Eastern Diamondback Rattlesnake
Being the largest venomous snake in North America, reaching up to 8 feet or 2 meters in length, these Diamondback Rattlesnakes are normally seen between North Carolina and Florida, and west to Louisiana. When provoked, these snakes can be very aggressive and deadly. Their first attempt to ward off potential predators is to feverishly rattle their tails, and if that doesn't work, they will raise their anterior half off the ground in an S-shaped Coil. They can extend 1/3 of their length to strike and often more than once. If needed, they will stand their ground, but if given the opportunity, will retreat towards safety. Eastern Diamondbacks deliver large quantities of potent venom when they strike, which will cause intense internal pain, bleeding at the bite site, hypo-tension, and swelling, and a high risk of death. Left untreated, roughly 10%-20% of people will die to a single bite from this breed.

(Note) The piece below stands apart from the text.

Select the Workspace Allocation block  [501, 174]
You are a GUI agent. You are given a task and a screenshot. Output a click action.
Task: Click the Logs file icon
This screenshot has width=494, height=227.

These massive reptiles inhabit most countries in the India and Vietnam region, and some of the islands and island chains of southeast Asia. This python-type holds the record for longest snake held in captivity, some reaching over 30 feet or 9 meters in length in the wild. Reticulated Pythons are excellent swimmers, often going far from shore if needed, but prefer to stay close to the water as it is their main hunting ground. They have been known to climb trees, though rarely, as they prefer to live on the ground. While not venomous and seldom using their bite to kill, these massive snakes will latch on to pray, then wrap their body around it, slowly constricting its victim to death. They've been known to eat monkeys, pigs, deer, and on occasion, humans. Though the breed is rather timid when kept as pets, we wouldn't want to run into this type of snake in the wild.